The two of them strolled through the rodeo grounds in silence, heading for the area where the contestants kept their trailers. The crowds were mostly gone, and the place looked melancholy in the moonlight. The brightly lit stands that sold funnel cakes, fried Twinkies, and turkey legs were shuttered and dark, and the empty parking lot beyond was scattered with discarded day sheets and cigarette butts.
Suze was staring down at her feet as she walked, lost in thought. She seemed to have forgotten he was there.
He wasn’t used to that. Women generally paid him close attention.
“How do you do it?” he asked.
“Do what?”
“Focus the way you do? Everyone says I’d ride better if I’d apply myself. I apply my butt to the saddle, but apparently that’s not what they mean.”

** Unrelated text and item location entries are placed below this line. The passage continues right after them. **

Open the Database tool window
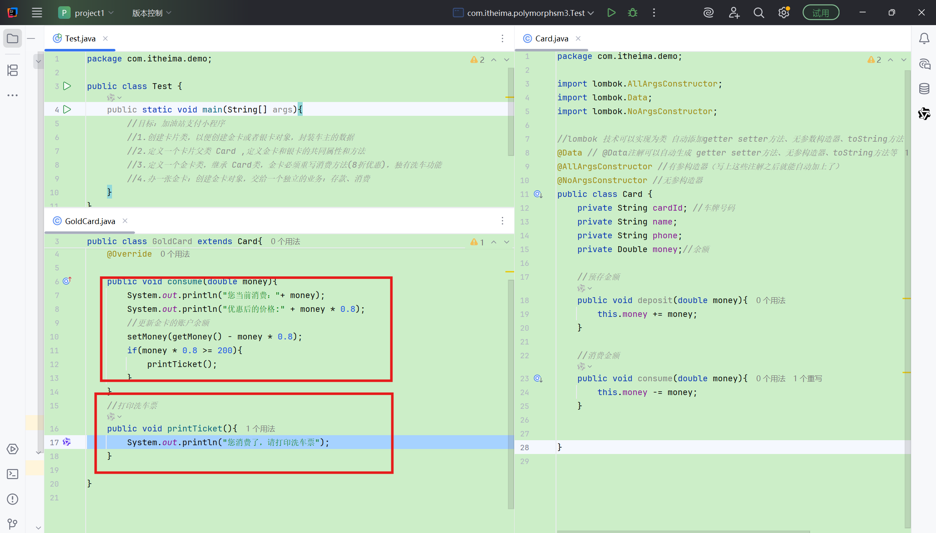The width and height of the screenshot is (936, 533). coord(924,89)
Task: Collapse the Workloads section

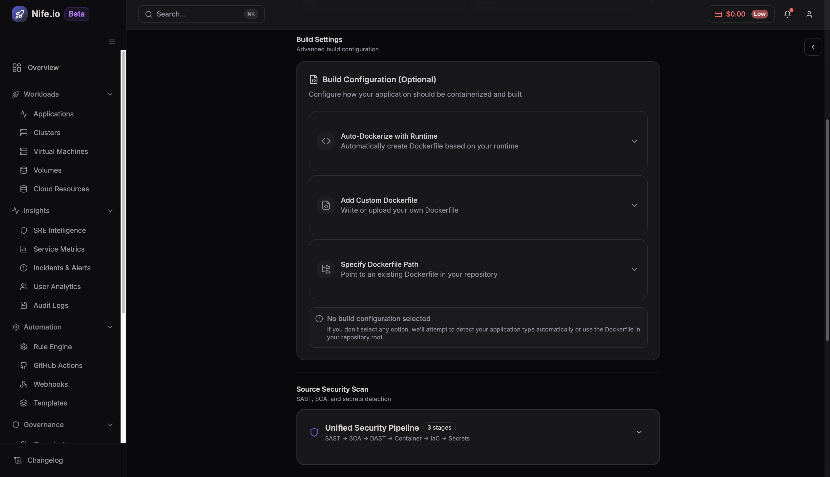Action: pyautogui.click(x=110, y=94)
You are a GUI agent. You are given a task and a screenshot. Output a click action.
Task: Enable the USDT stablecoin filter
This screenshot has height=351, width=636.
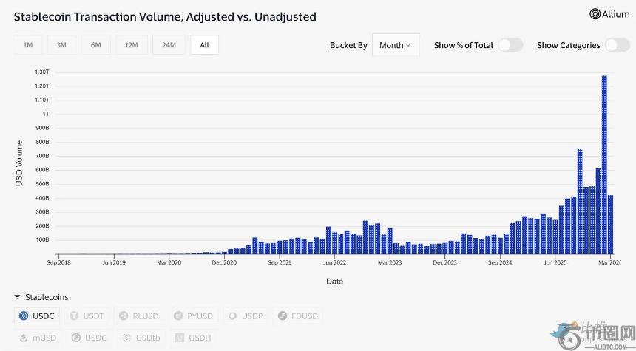pos(87,316)
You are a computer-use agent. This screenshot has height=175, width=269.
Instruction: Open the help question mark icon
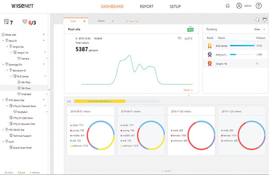coord(259,6)
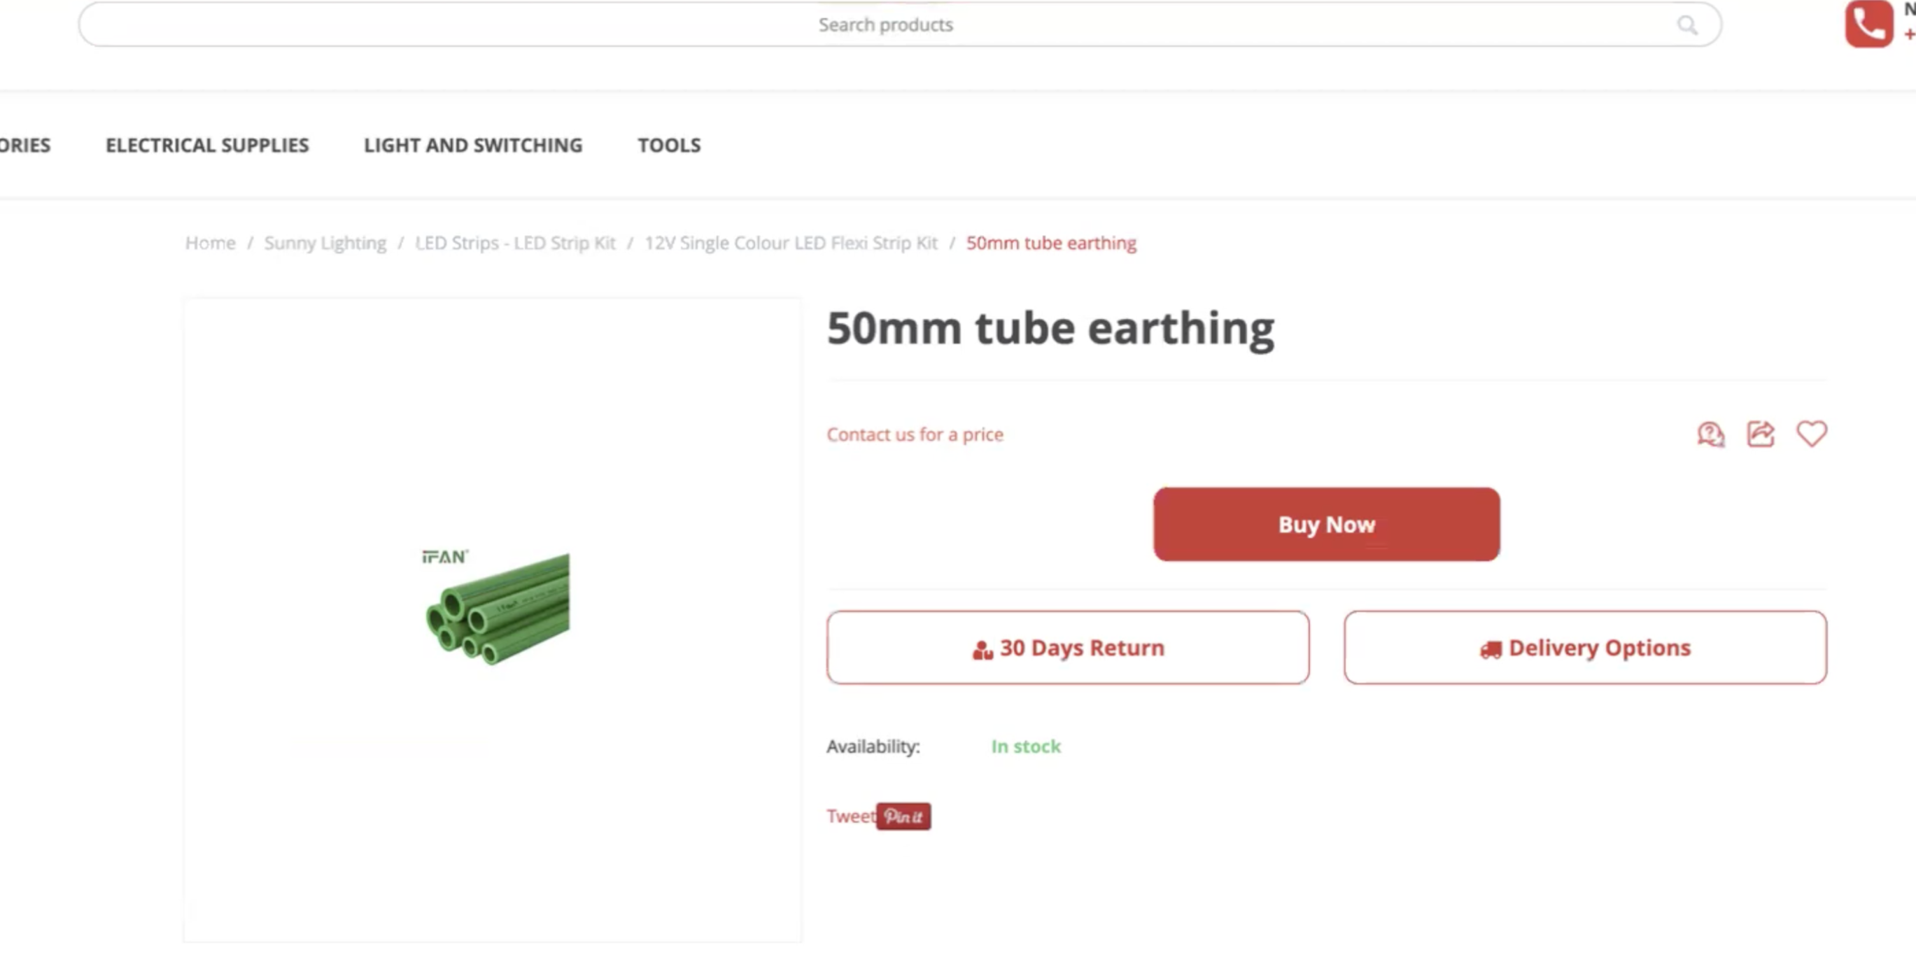Open the 30 Days Return info
The image size is (1916, 964).
(1067, 648)
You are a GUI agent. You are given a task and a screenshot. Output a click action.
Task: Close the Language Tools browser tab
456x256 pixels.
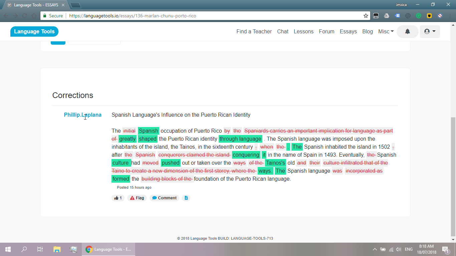pos(63,5)
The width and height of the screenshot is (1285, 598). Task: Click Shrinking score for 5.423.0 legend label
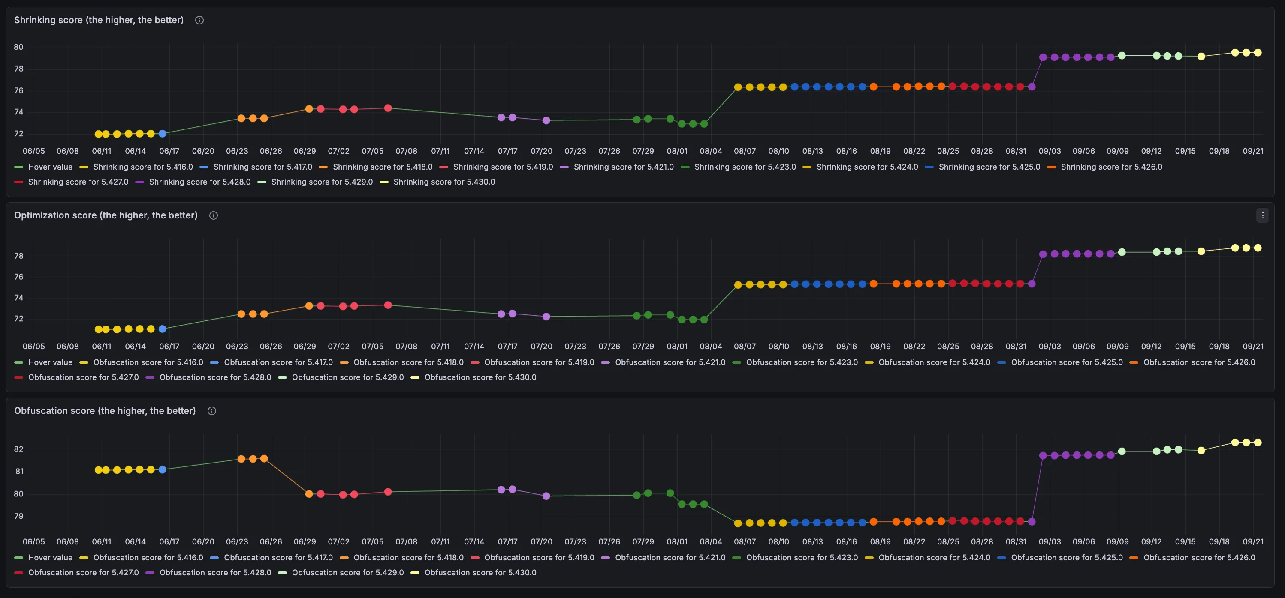coord(745,167)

She flashed him a smile, and her step took on a little bounce as she counted off points on her fingers.
“You have to live and breathe your sport, every minute of every day. You need to watch videos, of yourself and of the winning riders. You analyze what you do right and what you do wrong. You ask questions. You make sure everything you do is dedicated to succeeding. You eat right, you sleep right—everything goes toward the goal.”
She finished the speech with a little hop step, as if she was so excited, she could hardly contain herself. Now he was the one watching his boot tips as they walked.
“Doesn’t sound like much fun.”
She spun around and walked backwards in front of him. He’d evidently hit on her favorite subject. Talking about rodeo lit her up. She looked different. Animated.
“It’s not about fun.”
“So it’s all about winning?”
“No.” She turned and walked beside him again, the animation gone, her tone flat. “It’s all about making a living.”